(How to complete this task): In two sentences, summarize the holiday essay below.

(Selected excerpt):

It’s the most wonderful time of the year.
I love everything about the holidays, the good and the bad. I revere the meaning and also enjoy all of the trappings. I know you don’t need glittery decorations and peppermint everything to celebrate gratitude and Jesus’s birthday, but I like it all – unapologetically.
When you have kids, the holidays become even more magical.
It will be different this year. There’s just no way around it.
I’m not sure how I feel about it. Grief, I have discovered, is unpredictable. It’s my new filter, and it changes everything.
There will be no photo card this year. Maybe we’re done with them for good. Somehow, I don’t really care. I lost my daughter this year. A photo card is meaningless.
The toy aisle is another matter. Oh, how Julianna loved her toys! We would have had a closet full of Christmas gifts by now, new superheroines and ponies and princesses, all waiting for their turn to be loved and be launch into fantastic adventures. Her eyes went wide and sparkled at the sight of a new toy, so I was the most liberal of toy purchasers — even as I bemoaned the excess. Now, the toy aisle is too much, and it has nothing to do with consumerism.
Christmas music is safe. Her favorite was Hark the Herald. I remember her singing it, even when she didn’t have breath to spare. I hear Alex humming it now as he eats apples on our living room floor, and I’m comforted. He seems to be thriving now, and I think it’s because he has both of us. I’m grateful for this, but also broken, because it makes me realize just how much he had to sacrifice when Julianna was here. And now he saves us, just by existing.

(Provided records):
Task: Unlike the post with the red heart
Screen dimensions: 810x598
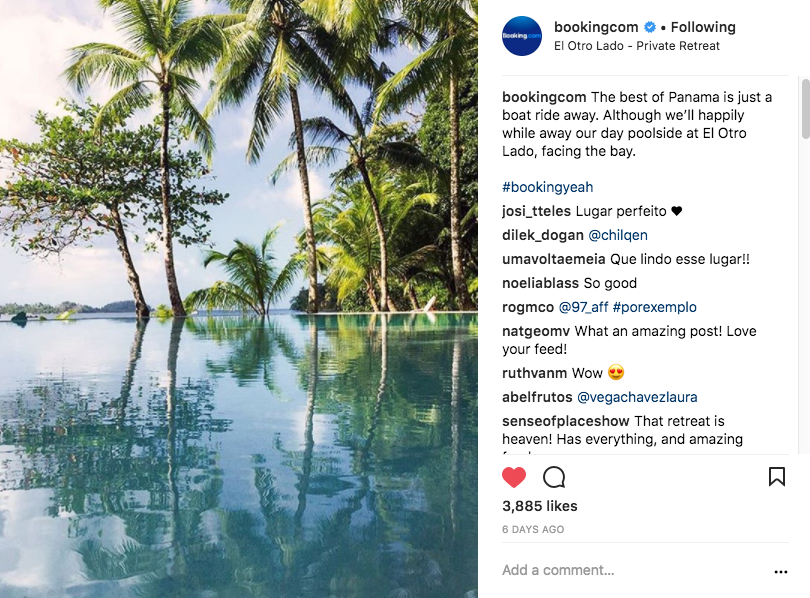Action: [x=514, y=477]
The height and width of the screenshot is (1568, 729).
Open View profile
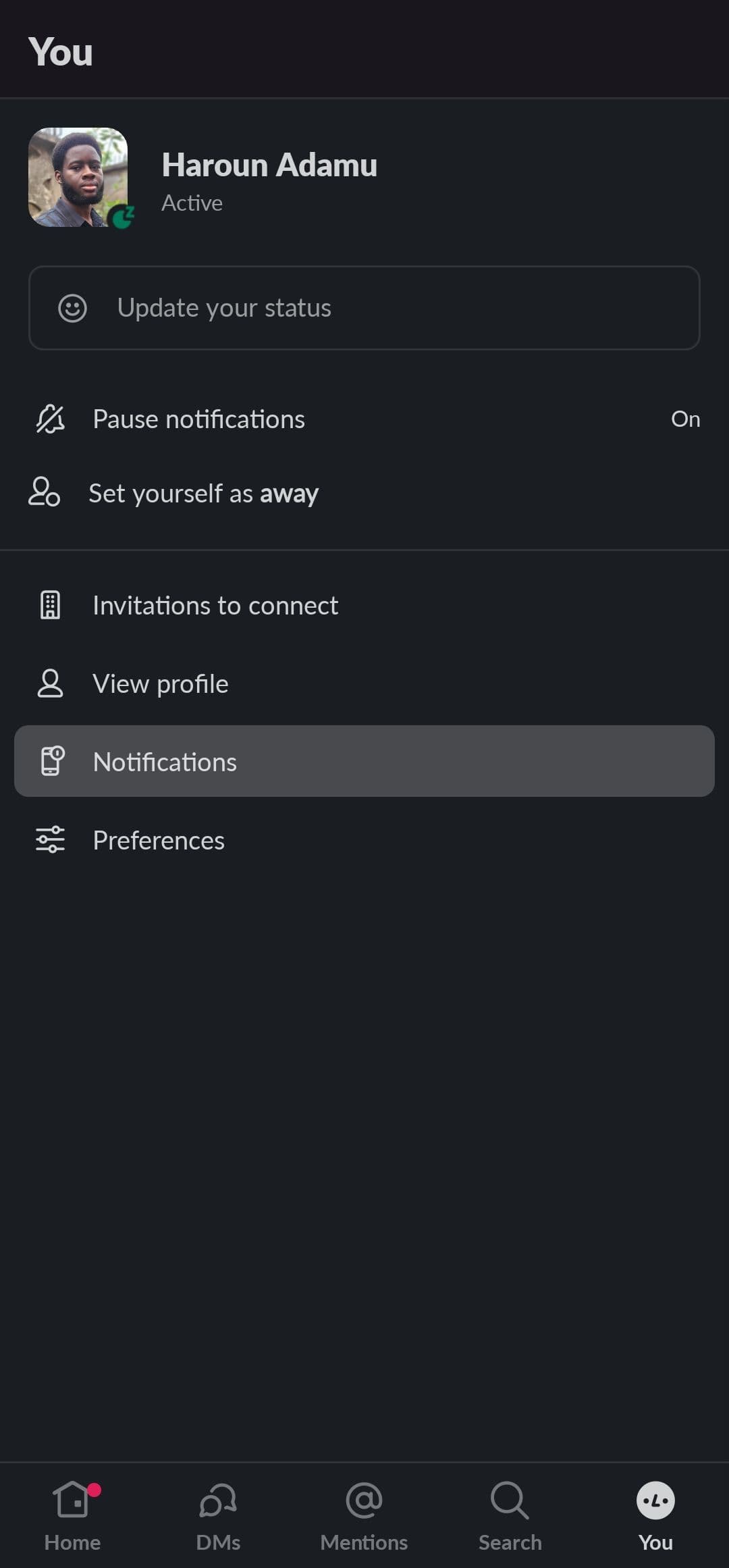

(Reply): The writer loves everything about the holidays, both their meaning and their trappings, but this year will be different after the loss of a daughter, Julianna, because grief now filters everything. There will be no photo card and the toy aisle is too much, but Christmas music is safe: hearing Alex hum Julianna's favorite, Hark the Herald, brings comfort, along with gratitude that he is thriving and heartbreak at how much he sacrificed while she was alive.